= INPUT DATA =
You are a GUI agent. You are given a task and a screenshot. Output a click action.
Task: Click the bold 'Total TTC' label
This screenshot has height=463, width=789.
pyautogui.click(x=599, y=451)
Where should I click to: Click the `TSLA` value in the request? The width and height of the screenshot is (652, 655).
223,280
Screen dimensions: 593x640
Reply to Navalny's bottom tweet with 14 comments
---
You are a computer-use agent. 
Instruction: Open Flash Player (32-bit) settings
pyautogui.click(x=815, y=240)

= WORK INSTRUCTIONS =
Taking the lines above, repeat exactly those from the line that contains "Where should I" through the line that contains "Reply to Navalny's", and both of those lines as well. Include nothing else.

= RESPONSE TO THIS EXERCISE =
Where should I click to: Click the `TSLA` value in the request? The width and height of the screenshot is (652, 655).
223,280
Screen dimensions: 593x640
Reply to Navalny's bottom tweet with 14 comments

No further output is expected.